Cuckoo Filter Overview

Cuckoo Filter is a high-performance, space-efficient probabilistic data structure used for approximated set-membership queries. It serves a similar purpose to a Bloom filter, allowing you to ask, "Is item x in my set?" with a certain degree of uncertainty.

While Bloom filters are highly space-efficient, they have a significant limitation: they do not support the deletion of items. Standard workarounds, like counting Bloom filters, often require much more space.

Cuckoo filters solve this problem by providing the flexibility to add and remove items dynamically. Based on the principles of cuckoo hashing, a cuckoo filter is essentially a compact cuckoo hash table that stores a unique "fingerprint" for each key. This design allows cuckoo filters to be highly compact, often using less space than conventional Bloom filters for applications that require low false positive rates (e.g., < 3%).

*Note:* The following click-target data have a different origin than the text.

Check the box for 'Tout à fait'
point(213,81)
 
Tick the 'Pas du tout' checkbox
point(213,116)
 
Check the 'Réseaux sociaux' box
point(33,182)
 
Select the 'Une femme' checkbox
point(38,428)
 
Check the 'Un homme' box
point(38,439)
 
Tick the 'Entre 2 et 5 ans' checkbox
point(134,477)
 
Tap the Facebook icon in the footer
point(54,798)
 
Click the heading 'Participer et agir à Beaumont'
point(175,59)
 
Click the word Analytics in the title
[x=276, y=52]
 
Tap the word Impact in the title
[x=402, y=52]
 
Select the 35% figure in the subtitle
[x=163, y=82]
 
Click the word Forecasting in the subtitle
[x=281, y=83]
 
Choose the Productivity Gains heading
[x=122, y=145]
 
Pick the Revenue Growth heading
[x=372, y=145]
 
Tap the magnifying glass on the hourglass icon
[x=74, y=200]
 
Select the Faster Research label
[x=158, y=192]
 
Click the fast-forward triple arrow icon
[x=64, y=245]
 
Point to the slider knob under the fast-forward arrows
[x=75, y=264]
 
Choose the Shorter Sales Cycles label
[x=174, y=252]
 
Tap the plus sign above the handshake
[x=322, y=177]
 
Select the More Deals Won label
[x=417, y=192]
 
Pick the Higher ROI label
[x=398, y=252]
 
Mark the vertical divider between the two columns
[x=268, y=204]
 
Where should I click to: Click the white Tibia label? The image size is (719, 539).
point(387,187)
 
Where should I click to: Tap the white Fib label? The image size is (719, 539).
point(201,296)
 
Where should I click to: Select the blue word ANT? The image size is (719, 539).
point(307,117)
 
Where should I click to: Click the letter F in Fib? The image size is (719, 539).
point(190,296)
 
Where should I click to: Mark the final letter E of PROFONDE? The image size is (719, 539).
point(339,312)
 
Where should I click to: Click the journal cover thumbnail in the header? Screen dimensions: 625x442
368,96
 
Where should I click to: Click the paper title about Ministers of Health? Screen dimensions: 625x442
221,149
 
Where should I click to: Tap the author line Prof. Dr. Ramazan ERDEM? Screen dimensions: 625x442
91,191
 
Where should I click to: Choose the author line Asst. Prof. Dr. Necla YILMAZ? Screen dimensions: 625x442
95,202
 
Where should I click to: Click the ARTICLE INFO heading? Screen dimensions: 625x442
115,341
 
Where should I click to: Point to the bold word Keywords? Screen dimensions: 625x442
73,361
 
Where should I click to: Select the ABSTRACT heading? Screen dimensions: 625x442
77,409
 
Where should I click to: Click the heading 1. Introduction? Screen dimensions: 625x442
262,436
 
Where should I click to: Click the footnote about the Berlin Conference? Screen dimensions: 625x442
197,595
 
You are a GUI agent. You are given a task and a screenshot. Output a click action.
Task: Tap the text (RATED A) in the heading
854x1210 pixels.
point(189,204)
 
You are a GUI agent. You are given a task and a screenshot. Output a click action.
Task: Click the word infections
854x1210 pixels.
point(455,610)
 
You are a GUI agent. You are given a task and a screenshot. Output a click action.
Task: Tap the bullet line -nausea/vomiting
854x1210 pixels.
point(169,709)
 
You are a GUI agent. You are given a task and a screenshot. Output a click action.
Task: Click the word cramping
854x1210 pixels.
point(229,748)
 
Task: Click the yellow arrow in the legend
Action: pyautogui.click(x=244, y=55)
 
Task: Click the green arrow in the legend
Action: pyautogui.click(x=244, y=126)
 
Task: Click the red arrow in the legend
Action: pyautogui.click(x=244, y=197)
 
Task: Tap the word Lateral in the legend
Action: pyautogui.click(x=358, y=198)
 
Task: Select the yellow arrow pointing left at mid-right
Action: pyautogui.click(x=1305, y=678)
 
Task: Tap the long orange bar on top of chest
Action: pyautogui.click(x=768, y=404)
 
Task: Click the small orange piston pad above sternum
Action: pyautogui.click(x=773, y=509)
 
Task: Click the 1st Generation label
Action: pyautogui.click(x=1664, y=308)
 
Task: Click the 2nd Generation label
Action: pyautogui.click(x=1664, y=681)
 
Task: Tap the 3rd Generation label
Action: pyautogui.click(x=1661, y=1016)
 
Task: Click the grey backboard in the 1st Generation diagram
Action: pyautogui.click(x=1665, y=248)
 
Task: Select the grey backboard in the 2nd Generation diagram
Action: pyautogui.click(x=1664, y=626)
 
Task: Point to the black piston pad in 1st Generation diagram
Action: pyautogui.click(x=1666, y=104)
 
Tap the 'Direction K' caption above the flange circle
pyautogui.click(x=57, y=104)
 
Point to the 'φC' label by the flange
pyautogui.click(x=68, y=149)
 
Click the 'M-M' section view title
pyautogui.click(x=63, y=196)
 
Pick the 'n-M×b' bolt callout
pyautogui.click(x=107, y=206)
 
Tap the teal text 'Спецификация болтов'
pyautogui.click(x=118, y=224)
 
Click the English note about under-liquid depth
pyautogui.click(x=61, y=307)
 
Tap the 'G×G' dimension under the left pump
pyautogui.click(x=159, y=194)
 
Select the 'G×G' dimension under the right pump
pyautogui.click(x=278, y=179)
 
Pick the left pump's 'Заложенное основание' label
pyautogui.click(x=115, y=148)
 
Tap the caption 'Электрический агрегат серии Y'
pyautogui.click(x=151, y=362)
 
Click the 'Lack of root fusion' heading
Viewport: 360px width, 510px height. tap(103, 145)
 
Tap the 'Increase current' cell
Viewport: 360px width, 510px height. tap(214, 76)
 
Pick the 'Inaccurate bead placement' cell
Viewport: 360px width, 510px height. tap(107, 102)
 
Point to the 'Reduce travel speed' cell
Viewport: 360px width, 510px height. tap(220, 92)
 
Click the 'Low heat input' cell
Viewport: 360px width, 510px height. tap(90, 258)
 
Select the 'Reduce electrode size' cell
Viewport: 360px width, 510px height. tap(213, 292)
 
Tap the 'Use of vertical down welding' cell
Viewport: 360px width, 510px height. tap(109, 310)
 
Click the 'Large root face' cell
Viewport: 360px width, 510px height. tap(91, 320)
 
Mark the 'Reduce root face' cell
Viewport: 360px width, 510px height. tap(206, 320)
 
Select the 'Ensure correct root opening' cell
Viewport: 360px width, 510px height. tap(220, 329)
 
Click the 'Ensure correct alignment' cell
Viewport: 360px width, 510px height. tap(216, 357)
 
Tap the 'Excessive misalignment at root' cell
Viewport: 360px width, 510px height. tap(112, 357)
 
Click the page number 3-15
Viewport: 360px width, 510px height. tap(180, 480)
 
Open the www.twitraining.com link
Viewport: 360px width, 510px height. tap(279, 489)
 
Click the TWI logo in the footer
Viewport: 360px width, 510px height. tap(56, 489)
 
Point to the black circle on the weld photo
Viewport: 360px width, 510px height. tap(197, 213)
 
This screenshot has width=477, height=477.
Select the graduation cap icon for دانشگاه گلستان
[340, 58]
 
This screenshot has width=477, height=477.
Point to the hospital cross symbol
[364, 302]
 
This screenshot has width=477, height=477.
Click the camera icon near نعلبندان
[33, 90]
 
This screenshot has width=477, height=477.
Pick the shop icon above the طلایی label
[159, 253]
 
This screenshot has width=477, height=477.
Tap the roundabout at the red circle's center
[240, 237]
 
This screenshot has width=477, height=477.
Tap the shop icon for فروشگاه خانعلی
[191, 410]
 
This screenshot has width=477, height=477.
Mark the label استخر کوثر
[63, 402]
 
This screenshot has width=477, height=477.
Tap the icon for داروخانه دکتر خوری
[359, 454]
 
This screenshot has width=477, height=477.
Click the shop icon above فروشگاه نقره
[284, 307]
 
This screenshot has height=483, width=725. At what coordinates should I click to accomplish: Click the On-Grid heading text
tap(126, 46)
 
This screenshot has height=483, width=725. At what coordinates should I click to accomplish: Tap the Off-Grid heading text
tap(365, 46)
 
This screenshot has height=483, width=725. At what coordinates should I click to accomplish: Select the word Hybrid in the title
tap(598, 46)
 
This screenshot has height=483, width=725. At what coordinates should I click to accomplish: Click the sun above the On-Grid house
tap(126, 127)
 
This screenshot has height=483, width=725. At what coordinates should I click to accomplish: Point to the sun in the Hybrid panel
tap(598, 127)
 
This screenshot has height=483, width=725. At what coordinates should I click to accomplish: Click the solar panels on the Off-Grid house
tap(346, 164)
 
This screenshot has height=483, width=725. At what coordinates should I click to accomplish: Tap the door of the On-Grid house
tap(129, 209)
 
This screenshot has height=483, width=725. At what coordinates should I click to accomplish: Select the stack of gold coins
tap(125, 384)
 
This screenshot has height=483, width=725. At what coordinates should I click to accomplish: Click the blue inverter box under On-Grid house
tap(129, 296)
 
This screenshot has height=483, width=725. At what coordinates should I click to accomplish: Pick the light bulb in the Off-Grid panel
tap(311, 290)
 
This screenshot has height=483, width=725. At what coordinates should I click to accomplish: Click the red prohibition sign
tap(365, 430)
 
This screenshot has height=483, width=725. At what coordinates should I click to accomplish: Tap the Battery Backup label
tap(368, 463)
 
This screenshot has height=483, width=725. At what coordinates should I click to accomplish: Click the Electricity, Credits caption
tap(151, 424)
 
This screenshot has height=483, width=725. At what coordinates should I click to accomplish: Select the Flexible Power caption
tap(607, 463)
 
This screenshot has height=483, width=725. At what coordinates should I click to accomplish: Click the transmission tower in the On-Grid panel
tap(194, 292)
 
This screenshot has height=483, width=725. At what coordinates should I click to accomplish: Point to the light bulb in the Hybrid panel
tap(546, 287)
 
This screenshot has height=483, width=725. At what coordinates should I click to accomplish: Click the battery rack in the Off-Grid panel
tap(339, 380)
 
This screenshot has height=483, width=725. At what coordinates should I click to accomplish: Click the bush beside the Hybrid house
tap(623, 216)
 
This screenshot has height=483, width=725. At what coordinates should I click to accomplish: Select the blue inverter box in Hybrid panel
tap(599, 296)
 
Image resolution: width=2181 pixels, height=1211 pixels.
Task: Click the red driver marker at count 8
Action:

This library provides a C++ implementation of the Cuckoo Filter algorithm.

Key Features

  • Dynamic Item Management: Supports adding and deleting items after initial construction.
  • High Space Efficiency: Often requires less memory than Bloom filters for the same false positive rate.
  • Fast Lookups: Contain operations are very fast.
  • Tunable False Positive Rate: The space-to-FPR ratio can be configured by adjusting the number of bits per item.

Original Paper

For a detailed explanation of the algorithm, performance characteristics, and formal proofs, please refer to the original paper:

"Cuckoo Filter: Practically Better Than Bloom" by Bin Fan, Dave Andersen, and Michael Kaminsky, published in proceedings of ACM CoNEXT 2014.

License

This project is licensed under the Apache License, Version 2.0. You can find the full license text in the repository.